Report every line of the material below that contains the string "coordinates". Treat uppercase and lowercase letters as different.

STORED ROWS
--- Begin ---

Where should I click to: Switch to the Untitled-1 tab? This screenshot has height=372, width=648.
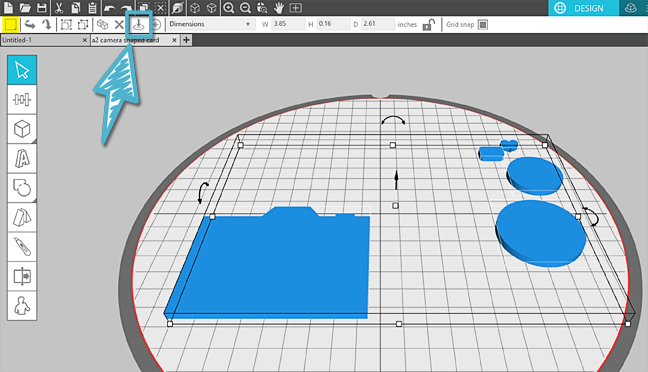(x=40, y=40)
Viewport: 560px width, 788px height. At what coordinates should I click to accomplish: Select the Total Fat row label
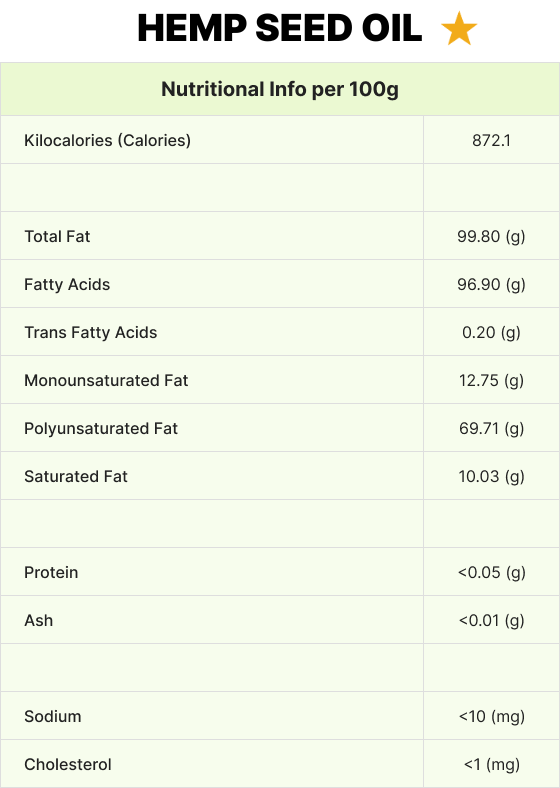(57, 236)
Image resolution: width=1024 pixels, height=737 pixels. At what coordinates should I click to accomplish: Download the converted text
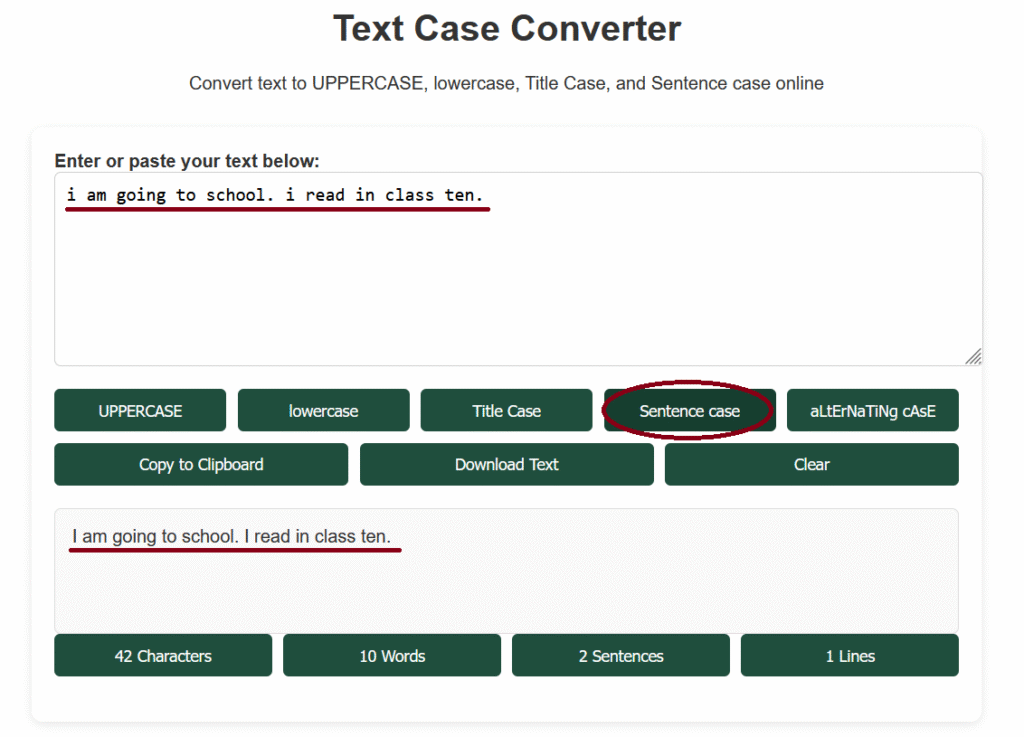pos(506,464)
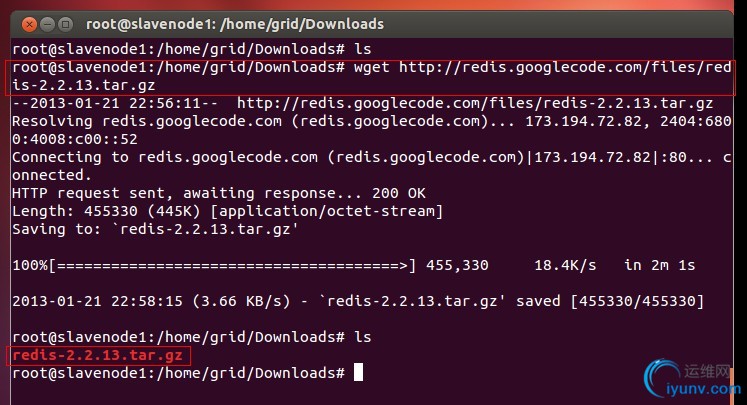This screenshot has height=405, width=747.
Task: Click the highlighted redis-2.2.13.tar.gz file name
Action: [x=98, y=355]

--- End ---
--- Begin ---

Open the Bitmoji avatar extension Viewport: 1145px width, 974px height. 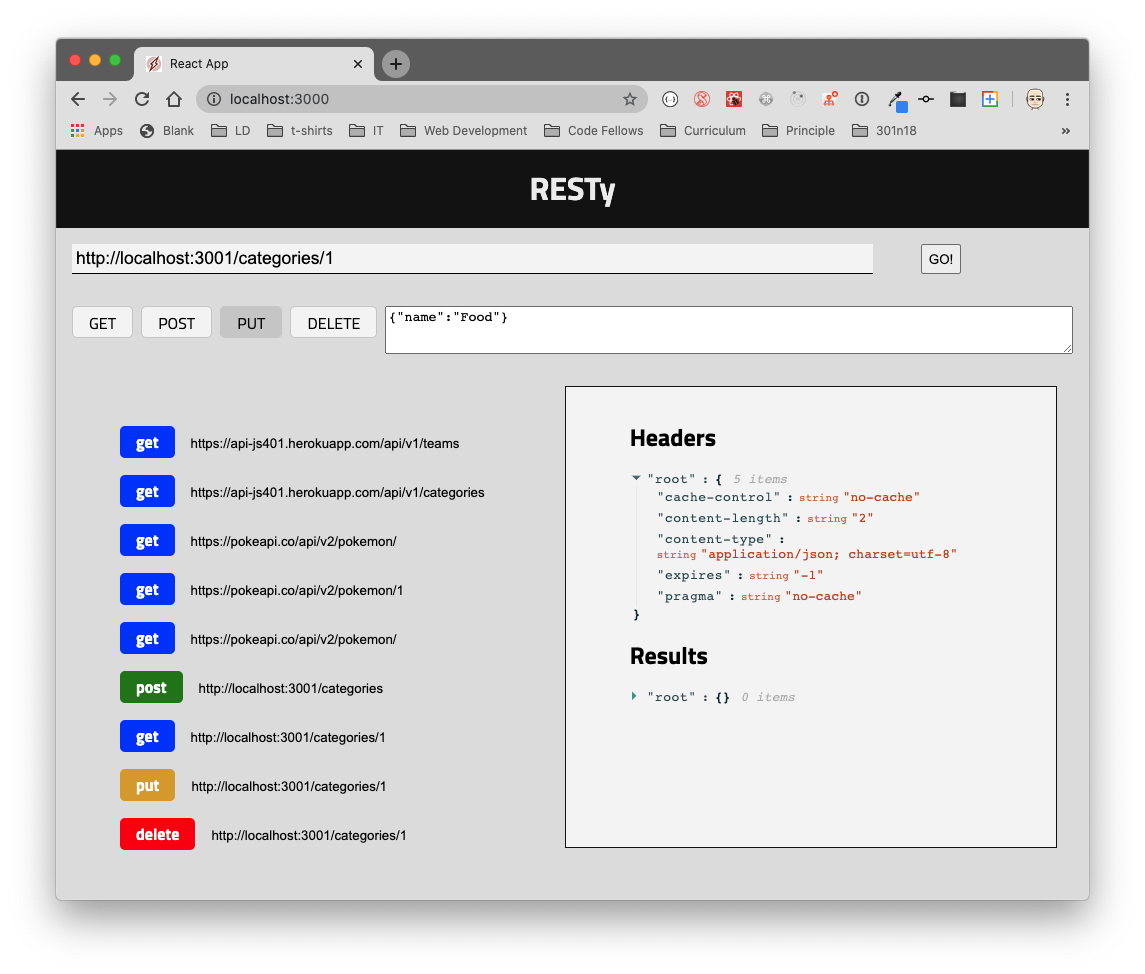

--- End ---
--- Begin ---

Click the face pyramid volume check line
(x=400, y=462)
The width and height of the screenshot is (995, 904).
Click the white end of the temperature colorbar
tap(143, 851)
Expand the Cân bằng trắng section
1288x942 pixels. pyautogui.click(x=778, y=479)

--- End ---

OUTPUT FOR THIS TASK
Viewport: 560px width, 788px height. At what coordinates should I click to accomplish: Select the Total Fat row label
Image resolution: width=1024 pixels, height=737 pixels. At what coordinates should I click to accomplish: Download the converted text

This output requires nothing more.